The unions were equally forgiving. On Tuesday, Cabrera was endorsed by the New York City & Vicinity District Council of Carpenters. On Wednesday he was endorsed by New York City’s largest public employee union, AFSCME District Council 37, in a three-step decision which ultimately came down to a vote by delegates as opposed to members at large.
In addition to new endorsements, virtually every single union that had previously pledged support to Cabrera’s campaign which Paste got a hold of, stood by the decision. The 32BJ SEIU released the following statement:
Our members decided to endorse Council Member Cabrera for re-election because of his history of supporting 32BJ members and the issues that are important to them. We hope he will clarify his remarks and set the record straight.
Jason Ortiz, the Political Director for the Hotel Trades Council, told Paste that his union would not be commenting on the story.

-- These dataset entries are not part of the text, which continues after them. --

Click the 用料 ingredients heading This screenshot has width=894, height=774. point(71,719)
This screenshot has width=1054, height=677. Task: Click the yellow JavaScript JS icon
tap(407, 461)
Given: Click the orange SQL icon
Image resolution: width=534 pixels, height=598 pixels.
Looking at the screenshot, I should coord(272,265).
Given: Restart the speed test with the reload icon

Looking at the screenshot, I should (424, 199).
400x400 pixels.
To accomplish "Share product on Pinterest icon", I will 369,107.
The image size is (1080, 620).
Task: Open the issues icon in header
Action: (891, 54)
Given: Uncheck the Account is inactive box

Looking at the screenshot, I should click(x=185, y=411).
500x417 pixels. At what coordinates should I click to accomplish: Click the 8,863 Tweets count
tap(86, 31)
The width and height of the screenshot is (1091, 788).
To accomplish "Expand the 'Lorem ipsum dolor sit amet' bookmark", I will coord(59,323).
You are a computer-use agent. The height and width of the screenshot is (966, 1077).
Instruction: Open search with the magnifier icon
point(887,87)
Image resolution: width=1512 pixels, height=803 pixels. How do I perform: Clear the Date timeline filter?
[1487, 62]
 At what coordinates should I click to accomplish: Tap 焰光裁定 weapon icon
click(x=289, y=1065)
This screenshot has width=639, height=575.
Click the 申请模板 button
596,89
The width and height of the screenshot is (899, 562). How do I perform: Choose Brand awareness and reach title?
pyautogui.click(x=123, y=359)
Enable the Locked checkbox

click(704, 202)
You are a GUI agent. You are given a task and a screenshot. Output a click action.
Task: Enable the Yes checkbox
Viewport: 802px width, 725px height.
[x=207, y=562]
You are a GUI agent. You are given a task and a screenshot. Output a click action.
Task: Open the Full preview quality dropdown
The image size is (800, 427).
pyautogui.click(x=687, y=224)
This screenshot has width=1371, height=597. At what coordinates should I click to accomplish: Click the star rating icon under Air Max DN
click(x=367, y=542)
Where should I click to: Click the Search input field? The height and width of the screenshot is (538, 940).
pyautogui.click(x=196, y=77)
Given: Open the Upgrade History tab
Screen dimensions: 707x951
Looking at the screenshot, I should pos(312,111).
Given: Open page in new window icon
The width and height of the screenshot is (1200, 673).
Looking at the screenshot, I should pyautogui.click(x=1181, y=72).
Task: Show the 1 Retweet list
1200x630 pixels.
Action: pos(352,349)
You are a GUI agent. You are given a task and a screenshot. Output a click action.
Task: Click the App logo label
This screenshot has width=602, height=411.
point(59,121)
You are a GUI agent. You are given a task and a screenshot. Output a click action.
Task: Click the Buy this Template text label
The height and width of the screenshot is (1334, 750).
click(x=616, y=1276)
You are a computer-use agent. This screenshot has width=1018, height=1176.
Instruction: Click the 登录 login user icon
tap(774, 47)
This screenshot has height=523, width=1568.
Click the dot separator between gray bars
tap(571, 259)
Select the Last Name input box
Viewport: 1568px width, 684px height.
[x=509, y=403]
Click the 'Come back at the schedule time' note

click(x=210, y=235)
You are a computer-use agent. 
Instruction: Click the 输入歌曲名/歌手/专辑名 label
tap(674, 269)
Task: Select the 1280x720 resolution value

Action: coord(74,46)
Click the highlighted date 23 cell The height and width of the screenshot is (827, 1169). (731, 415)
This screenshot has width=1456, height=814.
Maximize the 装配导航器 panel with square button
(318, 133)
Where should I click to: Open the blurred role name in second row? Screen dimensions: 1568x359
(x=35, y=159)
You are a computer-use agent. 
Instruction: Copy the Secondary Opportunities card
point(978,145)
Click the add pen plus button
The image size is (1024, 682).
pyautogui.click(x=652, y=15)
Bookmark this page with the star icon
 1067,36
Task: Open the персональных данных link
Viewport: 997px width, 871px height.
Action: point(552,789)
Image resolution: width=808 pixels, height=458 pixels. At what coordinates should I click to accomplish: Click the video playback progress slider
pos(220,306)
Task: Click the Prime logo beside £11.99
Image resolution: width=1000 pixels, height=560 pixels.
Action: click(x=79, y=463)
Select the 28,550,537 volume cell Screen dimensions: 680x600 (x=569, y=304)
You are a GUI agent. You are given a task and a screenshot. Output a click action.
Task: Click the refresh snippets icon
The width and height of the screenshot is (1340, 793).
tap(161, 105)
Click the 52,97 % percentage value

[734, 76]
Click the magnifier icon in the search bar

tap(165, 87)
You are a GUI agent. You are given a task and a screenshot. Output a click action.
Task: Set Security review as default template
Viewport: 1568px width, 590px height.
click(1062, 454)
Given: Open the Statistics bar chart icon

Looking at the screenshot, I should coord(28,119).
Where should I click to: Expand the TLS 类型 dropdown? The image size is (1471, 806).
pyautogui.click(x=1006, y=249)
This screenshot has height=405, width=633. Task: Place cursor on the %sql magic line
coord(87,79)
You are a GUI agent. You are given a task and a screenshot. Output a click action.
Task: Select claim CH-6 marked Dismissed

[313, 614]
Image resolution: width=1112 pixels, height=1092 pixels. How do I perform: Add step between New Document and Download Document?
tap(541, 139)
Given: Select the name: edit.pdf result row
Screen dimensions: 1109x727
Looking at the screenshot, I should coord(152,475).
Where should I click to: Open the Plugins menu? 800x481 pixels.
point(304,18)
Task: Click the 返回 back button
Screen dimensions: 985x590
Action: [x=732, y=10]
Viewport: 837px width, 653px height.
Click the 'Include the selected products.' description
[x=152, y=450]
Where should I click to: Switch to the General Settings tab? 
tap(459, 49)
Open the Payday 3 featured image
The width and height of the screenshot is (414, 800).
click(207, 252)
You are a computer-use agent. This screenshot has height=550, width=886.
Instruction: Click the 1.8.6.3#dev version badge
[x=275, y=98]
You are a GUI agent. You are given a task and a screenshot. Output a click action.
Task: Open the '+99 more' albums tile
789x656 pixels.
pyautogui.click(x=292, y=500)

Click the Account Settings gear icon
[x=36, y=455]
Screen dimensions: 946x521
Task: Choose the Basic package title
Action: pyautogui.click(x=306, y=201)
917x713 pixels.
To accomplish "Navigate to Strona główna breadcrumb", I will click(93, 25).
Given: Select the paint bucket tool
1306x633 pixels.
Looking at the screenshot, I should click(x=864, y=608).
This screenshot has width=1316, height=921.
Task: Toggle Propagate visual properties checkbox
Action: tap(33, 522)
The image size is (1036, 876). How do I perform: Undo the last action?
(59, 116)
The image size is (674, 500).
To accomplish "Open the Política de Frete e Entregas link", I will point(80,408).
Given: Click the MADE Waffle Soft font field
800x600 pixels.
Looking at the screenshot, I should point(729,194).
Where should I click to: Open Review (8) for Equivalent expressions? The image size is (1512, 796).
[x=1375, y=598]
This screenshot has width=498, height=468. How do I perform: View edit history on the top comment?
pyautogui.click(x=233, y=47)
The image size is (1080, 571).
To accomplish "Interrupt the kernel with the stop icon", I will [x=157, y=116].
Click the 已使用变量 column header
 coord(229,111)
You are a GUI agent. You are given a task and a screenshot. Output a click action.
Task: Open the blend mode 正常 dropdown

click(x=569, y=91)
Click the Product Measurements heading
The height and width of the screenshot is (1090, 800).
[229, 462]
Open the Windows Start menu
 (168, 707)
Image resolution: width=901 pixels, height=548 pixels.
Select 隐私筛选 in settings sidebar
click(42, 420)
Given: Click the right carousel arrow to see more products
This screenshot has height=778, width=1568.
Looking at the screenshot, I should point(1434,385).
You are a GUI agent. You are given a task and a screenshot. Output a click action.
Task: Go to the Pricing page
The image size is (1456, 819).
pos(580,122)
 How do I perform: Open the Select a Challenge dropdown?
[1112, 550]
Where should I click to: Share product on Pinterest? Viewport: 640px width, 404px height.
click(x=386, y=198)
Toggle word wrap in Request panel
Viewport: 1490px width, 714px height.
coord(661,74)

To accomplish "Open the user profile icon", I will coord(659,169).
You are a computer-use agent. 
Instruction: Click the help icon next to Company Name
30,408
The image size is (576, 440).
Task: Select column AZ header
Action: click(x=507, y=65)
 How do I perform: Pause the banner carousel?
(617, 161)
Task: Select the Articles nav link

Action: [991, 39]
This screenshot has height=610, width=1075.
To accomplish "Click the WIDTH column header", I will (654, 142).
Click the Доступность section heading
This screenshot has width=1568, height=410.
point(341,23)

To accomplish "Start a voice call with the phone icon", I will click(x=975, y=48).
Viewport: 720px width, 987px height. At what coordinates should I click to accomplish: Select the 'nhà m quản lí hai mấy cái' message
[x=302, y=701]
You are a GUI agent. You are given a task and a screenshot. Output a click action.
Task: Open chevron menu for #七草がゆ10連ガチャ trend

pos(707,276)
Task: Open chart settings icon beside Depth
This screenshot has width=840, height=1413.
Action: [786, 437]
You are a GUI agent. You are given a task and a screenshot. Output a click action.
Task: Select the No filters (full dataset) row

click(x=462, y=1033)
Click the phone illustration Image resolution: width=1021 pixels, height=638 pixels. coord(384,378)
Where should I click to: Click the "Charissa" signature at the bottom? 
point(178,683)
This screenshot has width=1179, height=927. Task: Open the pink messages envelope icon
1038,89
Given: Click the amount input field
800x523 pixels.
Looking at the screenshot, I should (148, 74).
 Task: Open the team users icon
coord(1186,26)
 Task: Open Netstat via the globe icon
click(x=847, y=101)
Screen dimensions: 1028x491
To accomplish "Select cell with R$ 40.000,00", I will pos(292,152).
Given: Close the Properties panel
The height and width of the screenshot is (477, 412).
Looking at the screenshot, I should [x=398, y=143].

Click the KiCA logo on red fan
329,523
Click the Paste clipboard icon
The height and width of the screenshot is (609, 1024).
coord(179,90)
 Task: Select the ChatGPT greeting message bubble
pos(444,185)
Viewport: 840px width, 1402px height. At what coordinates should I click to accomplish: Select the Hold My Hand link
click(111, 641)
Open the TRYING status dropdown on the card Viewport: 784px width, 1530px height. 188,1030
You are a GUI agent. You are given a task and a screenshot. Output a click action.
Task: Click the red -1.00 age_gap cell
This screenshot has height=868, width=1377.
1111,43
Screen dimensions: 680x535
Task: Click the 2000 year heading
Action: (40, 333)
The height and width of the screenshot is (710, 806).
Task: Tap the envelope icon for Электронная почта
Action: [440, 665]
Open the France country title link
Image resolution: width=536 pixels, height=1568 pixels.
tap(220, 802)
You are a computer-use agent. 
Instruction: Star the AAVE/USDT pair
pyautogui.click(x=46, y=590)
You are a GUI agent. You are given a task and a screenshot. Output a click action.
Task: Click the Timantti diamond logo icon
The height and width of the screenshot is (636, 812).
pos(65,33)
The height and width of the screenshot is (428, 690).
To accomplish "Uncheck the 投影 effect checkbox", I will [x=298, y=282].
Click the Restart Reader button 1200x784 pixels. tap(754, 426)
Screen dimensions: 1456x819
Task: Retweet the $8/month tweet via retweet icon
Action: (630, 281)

Meanwhile, Bruce Feld, President of The Benjamin Franklin Liberal Democratic Reform Club, a group that claims to be dedicated to “progressive politics and policies,” and which endorsed Cabrera relatively recently, told Paste that the decision was likely final. He had not seen the video, but upon being made aware of it, he explained that although procedures exist to rescind an endorsement, the bar to do so was high. Feld also expressed his unwillingness to bring a motion to start that process, as he was unwilling to second guess the group’s decision.
“I’m an officer of the club,” he explained. “After the club has secretly, and with consideration, made a judgment which has led some people to secure petition signatures to qualify the endorsed candidate, I’m not going to say I don’t support the candidate.”
Cabrera has defended his words, comparing himself to Jesus Christ and accusing his critics of taking him out of context.
“I know what it’s like to not go to prom because my mom didn’t have the money,” he told PuraPolitica anchor Juan Manuel Benitez. “I know what it is like to sleep on the floor. I know what it is like to lose 15 pounds because we didn’t have food. So for someone to tell me, and to take it out of context…the only thing that I feel honored about, is that they are treating me like Jesus.”
Conviction aside, on Saturday, the Councilman backed out of an upcoming August 1st debate, citing a scheduling conflict even though he had previously committed to attending.
This week, Senate Minority Leader Chuck Schumer of New York announced a bold new direction for his party. The test of that promise will be how incumbents are treated at all levels of government. So far as New York Democratic politics are concerned, given Cabrera’s continued support among Democratic and union leadership, things do not look too promising.
“This situation is a microcosm for everything wrong with establishment politics,” Cabrera’s progressive primary challenger Randy Abreu, a former Obama Energy Department appointee and Bernie Sanders delegate, told Paste. “This is why people don’t think the party stands for anything.”
Abreu’s assessment is supported by a recent Washington Post/ABC News poll which found that 52 percent of Americans now feel Democrats do not stand for anything other than opposition to Trump. With people like Fernando Cabrera falling under the “big tent,” it isn’t hard to see why.